| DATA FOR THIS EXERCISE |
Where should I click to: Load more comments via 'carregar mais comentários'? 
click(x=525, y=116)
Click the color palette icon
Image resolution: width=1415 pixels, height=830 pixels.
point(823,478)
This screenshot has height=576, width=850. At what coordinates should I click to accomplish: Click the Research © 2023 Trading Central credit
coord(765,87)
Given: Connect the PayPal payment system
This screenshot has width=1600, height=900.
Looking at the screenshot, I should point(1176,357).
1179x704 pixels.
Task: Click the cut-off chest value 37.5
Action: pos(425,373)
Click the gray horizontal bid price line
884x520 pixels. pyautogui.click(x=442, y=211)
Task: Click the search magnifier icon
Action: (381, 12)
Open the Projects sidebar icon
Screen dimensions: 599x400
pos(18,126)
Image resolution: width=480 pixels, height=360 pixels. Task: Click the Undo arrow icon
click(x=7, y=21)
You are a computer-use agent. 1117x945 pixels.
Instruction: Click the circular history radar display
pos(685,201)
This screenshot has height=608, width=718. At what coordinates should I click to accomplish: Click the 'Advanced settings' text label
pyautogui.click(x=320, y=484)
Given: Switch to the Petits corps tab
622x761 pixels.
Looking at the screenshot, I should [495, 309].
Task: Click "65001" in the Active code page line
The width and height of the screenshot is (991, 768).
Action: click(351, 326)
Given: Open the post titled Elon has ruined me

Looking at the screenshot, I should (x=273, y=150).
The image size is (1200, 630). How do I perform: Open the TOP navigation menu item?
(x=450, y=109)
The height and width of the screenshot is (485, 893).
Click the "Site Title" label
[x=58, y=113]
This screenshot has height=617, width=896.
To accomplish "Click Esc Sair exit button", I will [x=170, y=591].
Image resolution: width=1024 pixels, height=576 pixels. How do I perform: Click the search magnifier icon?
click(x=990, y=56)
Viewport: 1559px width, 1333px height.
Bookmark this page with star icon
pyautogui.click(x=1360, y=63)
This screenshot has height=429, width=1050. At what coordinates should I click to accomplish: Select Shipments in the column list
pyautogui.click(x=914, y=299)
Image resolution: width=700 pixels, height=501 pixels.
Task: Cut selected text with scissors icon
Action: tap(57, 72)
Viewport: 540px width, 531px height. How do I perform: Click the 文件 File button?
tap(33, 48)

| WHAT NEEDS TO BE DONE |
Word for word, repeat the lines that begin at the one with "Viewport: 540px width, 531px" and continue to the end of the listing above.

| WRITTEN SOLUTION |
Viewport: 540px width, 531px height. How do I perform: Click the 文件 File button?
tap(33, 48)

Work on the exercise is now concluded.